Copy out once more, exactly, the line with "Screen dimensions: 532x499" and all the lines after it, up to the last line of the data.
*** Block opens ***
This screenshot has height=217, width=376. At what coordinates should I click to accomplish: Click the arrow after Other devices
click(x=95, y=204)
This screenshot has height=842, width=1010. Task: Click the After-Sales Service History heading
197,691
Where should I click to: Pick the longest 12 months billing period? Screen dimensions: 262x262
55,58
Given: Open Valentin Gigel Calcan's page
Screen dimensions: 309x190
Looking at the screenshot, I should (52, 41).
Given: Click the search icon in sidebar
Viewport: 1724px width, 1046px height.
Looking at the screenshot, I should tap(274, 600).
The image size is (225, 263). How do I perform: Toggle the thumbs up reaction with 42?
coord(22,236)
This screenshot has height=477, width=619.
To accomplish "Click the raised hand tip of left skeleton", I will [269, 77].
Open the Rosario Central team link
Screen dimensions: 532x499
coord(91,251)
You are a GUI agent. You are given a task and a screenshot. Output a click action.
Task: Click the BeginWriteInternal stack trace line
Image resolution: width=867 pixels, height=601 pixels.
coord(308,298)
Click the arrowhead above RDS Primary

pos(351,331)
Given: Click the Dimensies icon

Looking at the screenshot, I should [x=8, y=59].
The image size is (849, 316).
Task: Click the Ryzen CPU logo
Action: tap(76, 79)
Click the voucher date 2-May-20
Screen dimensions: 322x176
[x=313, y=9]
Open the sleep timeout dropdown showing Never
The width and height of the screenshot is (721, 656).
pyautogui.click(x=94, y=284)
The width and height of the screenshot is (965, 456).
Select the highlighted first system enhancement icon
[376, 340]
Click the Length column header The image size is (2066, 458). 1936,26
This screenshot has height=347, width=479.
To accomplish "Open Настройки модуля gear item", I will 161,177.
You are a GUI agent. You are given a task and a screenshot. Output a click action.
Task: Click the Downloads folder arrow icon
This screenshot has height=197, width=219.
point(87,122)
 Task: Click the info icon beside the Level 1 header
*** Block closes ***
> **EXERCISE RESULT**
Screen dimensions: 532x499
coord(91,251)
You are a GUI agent. You are given a task and a screenshot. Output a click action.
Task: Click the BeginWriteInternal stack trace line
Image resolution: width=867 pixels, height=601 pixels.
coord(308,298)
Click the arrowhead above RDS Primary

pos(351,331)
Given: Click the Dimensies icon

Looking at the screenshot, I should [x=8, y=59].
The image size is (849, 316).
Task: Click the Ryzen CPU logo
Action: tap(76, 79)
Click the voucher date 2-May-20
Screen dimensions: 322x176
[x=313, y=9]
Open the sleep timeout dropdown showing Never
The width and height of the screenshot is (721, 656).
pyautogui.click(x=94, y=284)
The width and height of the screenshot is (965, 456).
Select the highlighted first system enhancement icon
[376, 340]
Click the Length column header The image size is (2066, 458). 1936,26
This screenshot has height=347, width=479.
To accomplish "Open Настройки модуля gear item", I will 161,177.
You are a GUI agent. You are given a task and a screenshot. Output a click action.
Task: Click the Downloads folder arrow icon
This screenshot has height=197, width=219.
point(87,122)
 Task: Click the info icon beside the Level 1 header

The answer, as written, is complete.